=== Begin Enclosure ===
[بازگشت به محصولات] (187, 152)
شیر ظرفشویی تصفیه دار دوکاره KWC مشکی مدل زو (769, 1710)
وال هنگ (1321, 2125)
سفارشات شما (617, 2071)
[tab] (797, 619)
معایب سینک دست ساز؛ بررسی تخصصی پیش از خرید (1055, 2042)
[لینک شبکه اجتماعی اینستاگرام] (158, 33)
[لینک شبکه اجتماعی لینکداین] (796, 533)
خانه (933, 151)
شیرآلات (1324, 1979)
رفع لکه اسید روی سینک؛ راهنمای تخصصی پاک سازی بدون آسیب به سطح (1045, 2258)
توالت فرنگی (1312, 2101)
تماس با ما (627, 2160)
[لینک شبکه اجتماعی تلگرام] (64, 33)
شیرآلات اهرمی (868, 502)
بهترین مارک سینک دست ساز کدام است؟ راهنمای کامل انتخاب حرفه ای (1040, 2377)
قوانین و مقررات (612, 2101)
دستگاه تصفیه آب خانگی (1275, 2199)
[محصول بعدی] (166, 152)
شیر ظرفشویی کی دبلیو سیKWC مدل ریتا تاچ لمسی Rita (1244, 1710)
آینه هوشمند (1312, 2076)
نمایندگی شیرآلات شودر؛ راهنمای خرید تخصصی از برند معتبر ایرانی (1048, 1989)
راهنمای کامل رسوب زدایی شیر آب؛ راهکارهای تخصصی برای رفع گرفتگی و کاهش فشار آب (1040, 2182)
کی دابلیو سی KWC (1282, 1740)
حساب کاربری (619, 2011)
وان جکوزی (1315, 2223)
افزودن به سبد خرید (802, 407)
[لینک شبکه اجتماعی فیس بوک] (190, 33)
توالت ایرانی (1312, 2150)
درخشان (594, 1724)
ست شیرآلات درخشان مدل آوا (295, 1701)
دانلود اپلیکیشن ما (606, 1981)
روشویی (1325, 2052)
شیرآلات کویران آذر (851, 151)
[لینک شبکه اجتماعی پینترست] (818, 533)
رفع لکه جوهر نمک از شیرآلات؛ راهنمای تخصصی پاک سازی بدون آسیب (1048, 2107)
=== End Enclosure ===
**WORK TASK**. Go line by line through the records above and copy each one containing "لینک".

**SOLUTION TO THIS EXERCISE**.
[لینک شبکه اجتماعی اینستاگرام] (158, 33)
[لینک شبکه اجتماعی لینکداین] (796, 533)
[لینک شبکه اجتماعی تلگرام] (64, 33)
[لینک شبکه اجتماعی فیس بوک] (190, 33)
[لینک شبکه اجتماعی پینترست] (818, 533)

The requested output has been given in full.